### YOUR OBJECTIVE
Include no pictures. Output exactly the lines from the one that contains "The width and height of the screenshot is (305, 252)." through the final line of the entries.

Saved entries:
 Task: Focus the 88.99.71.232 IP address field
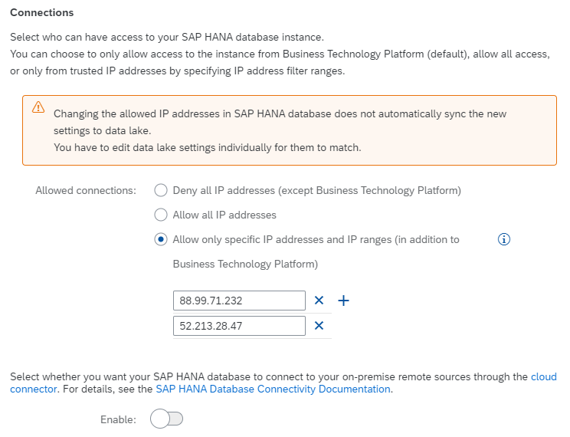point(239,301)
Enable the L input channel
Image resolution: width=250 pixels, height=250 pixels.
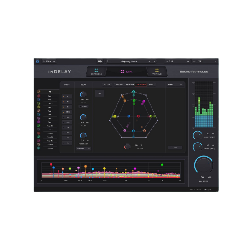(x=67, y=97)
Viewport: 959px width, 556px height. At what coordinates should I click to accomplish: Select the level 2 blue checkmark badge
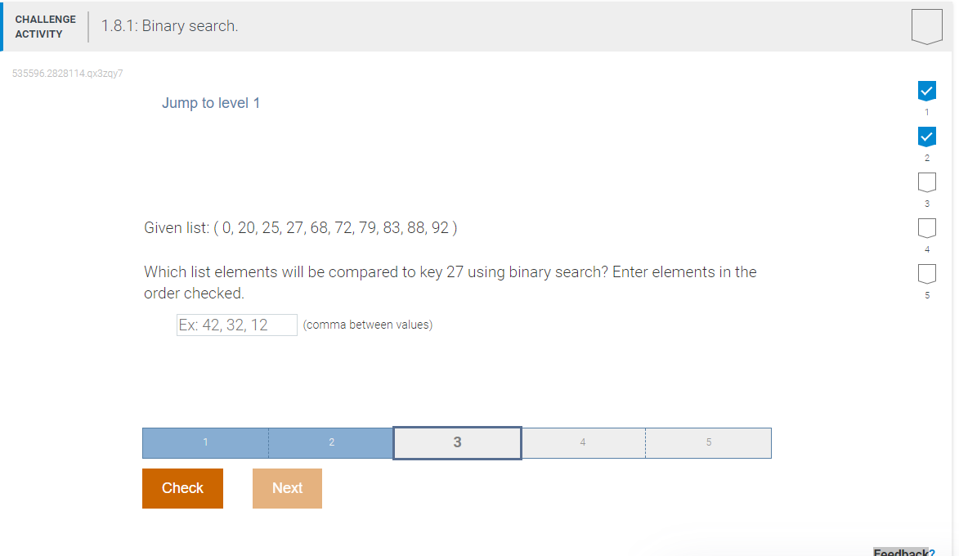(926, 137)
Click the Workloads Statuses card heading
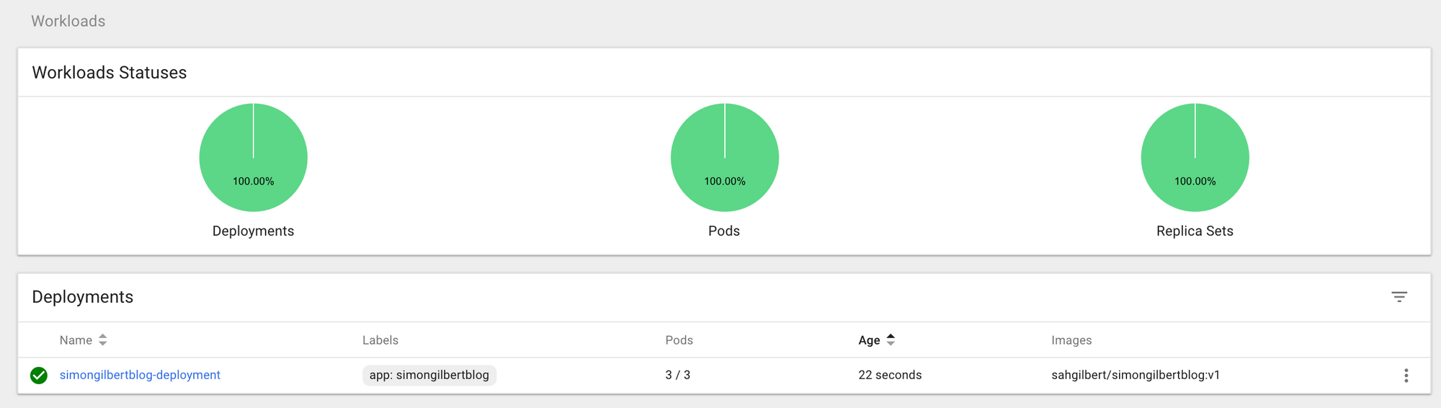The width and height of the screenshot is (1441, 408). coord(110,73)
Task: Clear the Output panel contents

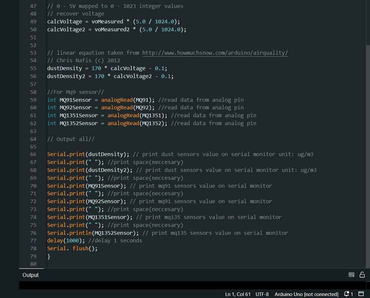Action: [x=351, y=274]
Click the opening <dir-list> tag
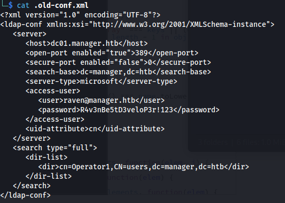Screen dimensions: 285x203 pyautogui.click(x=46, y=157)
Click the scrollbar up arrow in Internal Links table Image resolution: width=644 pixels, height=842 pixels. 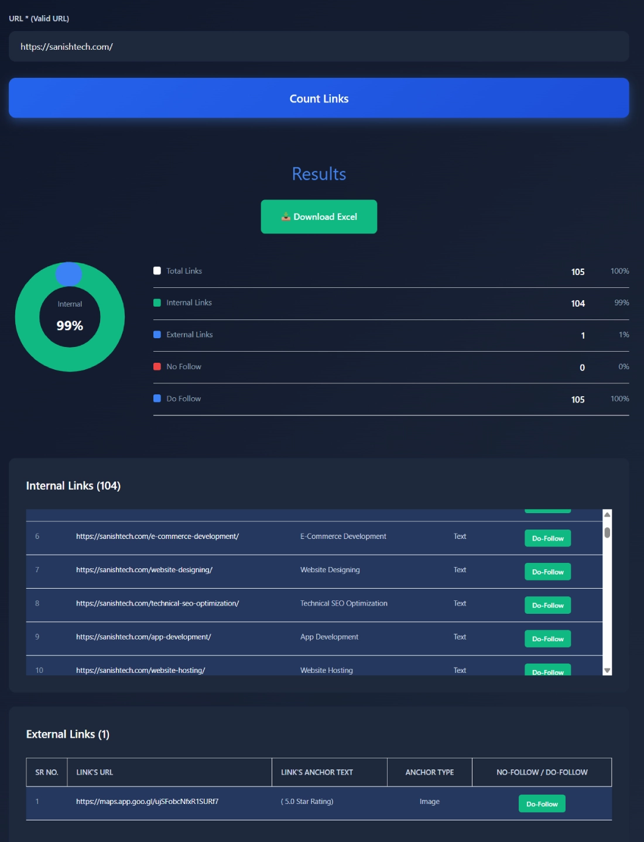[607, 515]
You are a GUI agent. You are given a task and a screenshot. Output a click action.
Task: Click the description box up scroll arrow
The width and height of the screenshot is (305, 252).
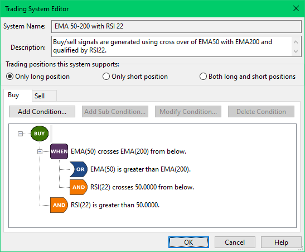(x=296, y=42)
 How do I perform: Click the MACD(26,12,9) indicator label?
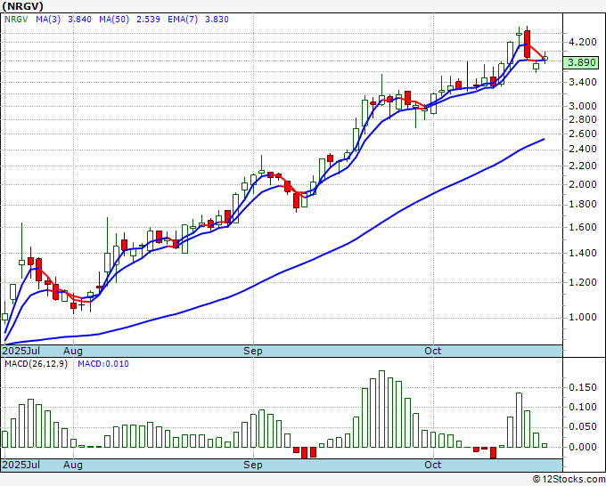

### THE COMPLETED TASK
The width and height of the screenshot is (305, 252).
(x=296, y=42)
 How do I perform: Click the MACD(26,12,9) indicator label?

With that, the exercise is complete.